Corporate law is so boring, even most attorneys roll their eyes and fall out of their chairs when chumps and knuckleheads start blabbing about it.  Just rich people fighting over the chocolate chips, right? In case you're not familiar with this peculiar area of law, here's a factual situation from a prominent opinion issued just this past year: A derivative complaint filed by plaintiff shareholders alleged that the defendants caused the company to issue stock options in contravention of an equity incentive plan by setting the exercise price of the issued options at an unfairly low value. Huh wah? It's worse than the pseudo-speak you get on CNBC.  Court opinions based on this stuff routinely run up 70-80 typed pages.  I would have said that having a working knowledge of this cr@p gives you great job security, but, well... jury's out on that one!

Anyway, the rule of thumb for liberals when confronted with issues relating to internal corporate governance is generally set forth thus: we don't like court opinions and rules that favor greedy directors in favor of poor peon joe regular shareholders.  The courts (and when I say courts, I mean Delaware of course) do seem to favor directors -- although there is a little controversy about this particular position.

Indeed, to a person not intimately acquainted with corporate fiduciary duties, the rule of thumb seems to work great.  After all, the people usually suing the pants off greedy directors are, in fact, shareholders.  If all you knew about this finite universe was what happened to Enron and Tyco and Worldcom -- leading up to Sarbox (that lawyer speak for Sarbanes-Oxley), you'd like the rule of thumb, too, and you'd be justified.

But now we should all know better.  Who are the shareholders?  Might they be....wall street brokers?  Big mutual funds? And can one, at this late date, really expect these kinds of shareholders to exercise their votes in a rational and compassionate manner?

Companies are owned by and beholden to shareholders who don't care about what they own.  They care about stock price fluctuations.  In fact, in some situations (in the case of certain kinds of derivatives), shareholders have a financial interest in seeing the company go down in flames. Mind boggling, yes? Anyway, big shareholders look for quick and dirty profits by achieving quick and dirty increases in short term stock prices.  Directors *have* to deliver this -- or lose their jobs.  Certainly, there are a lot of crooks; when shareholders vote to write in stock options so that they are assured directors will toe the party line (if fear of unemployment won't do it, greed will), things get even more dangerous.

That giant flushing sound?

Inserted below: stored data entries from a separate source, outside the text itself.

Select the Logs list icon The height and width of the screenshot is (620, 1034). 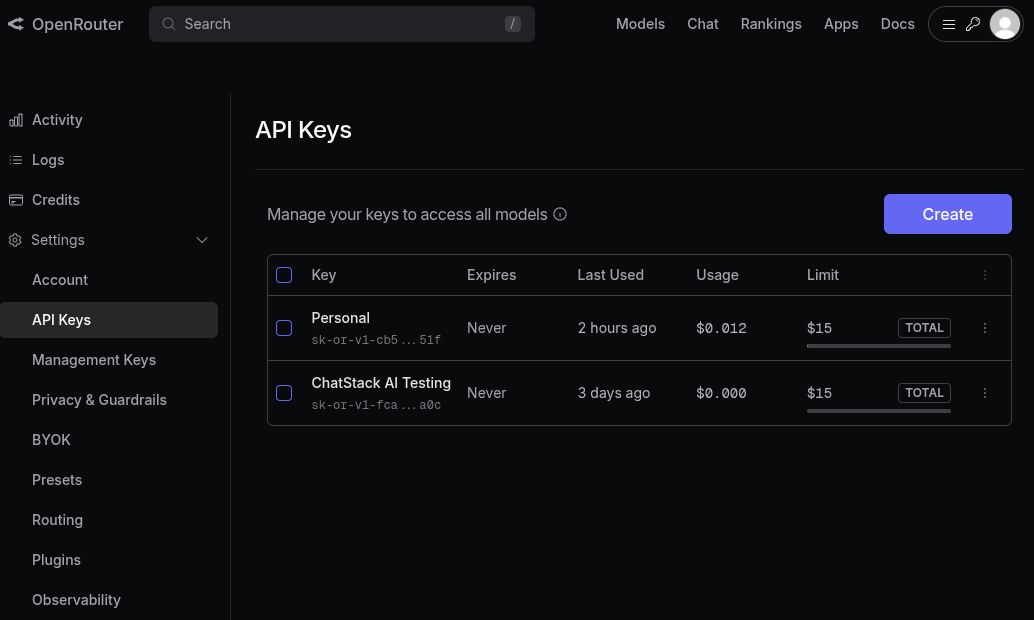(17, 160)
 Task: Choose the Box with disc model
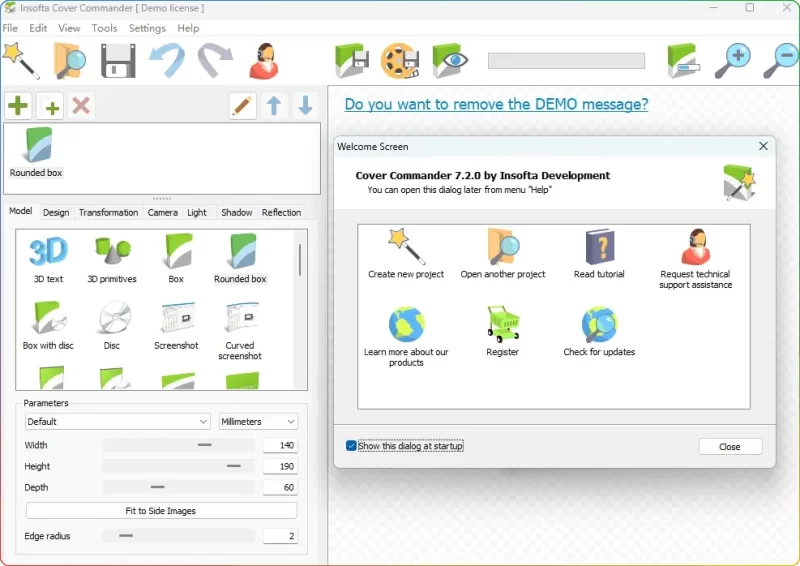pos(48,327)
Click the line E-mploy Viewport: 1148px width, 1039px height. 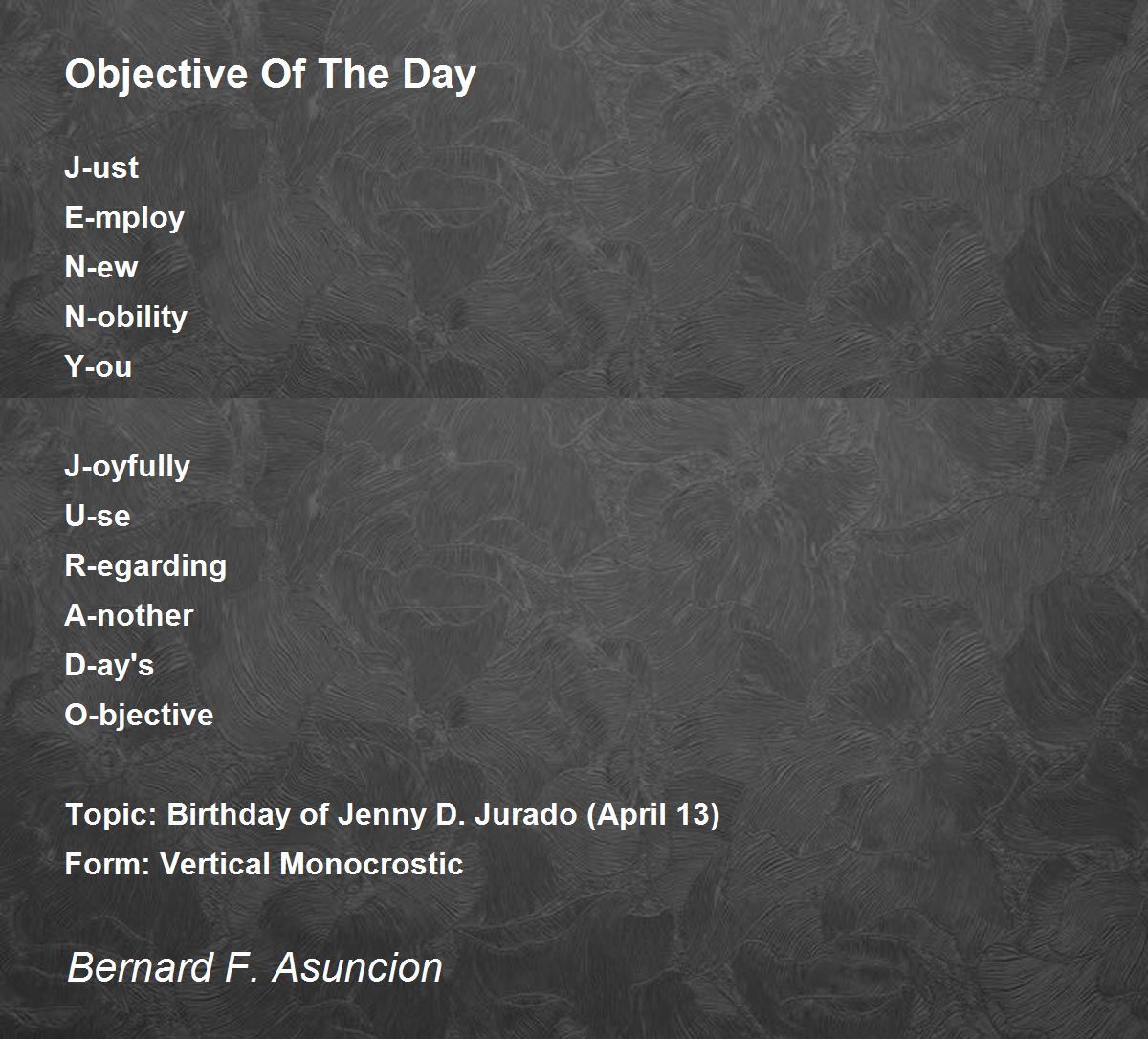[124, 219]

That's jobs going overseas and people getting laid off so Fidelity can pull in better third quarter numbers.  Here's some more icing: don't be surprised if you find out that it's the financial industry lobby convincing Congress and all and sundry NOT to adopt trade protections and global environmental regulation because, well, it will cut into 4th quarter profits.  The saddest part? That Fidelity account is yours and my retirement savings. Which is getting a big time haircut because our employers are slashing benefits.

Traditionally, the SEC governs the trading of  the equity of public companies.  It does not (historically*) have much to say about internal corporate matters unless they have direct impact on the trading floor.  It's state corporate law that determines how much power a shareholder or director has in the company and what can and can not legally influence their behavior.  Let me give an example.  Of something that will help for the better (I'm trying to get my Chope on): if state legislatures add a minimum time requirement that a shareholder must own stock before it can exercise its voting rights, companies will begin to care less about short term profits through stock price inflation and more on long term viability (which includes, by the way, maintaining a stable and expanding work force).

Not to mention it would dampen -- at least a little -- the derivative trading madness.

*Sarbox is a federal statute that imposes some relatively new provisions that apply to director conduct; companies complain that it amounts to a paperwork requirement.  It does not, however, change the basic legal standard of behavior to which directors must adhere.  Incidentally, it also forces auditors and attorneys to do a little documentary CYA. The TARP also has some implications, but I don't have the energy to go into that just yet.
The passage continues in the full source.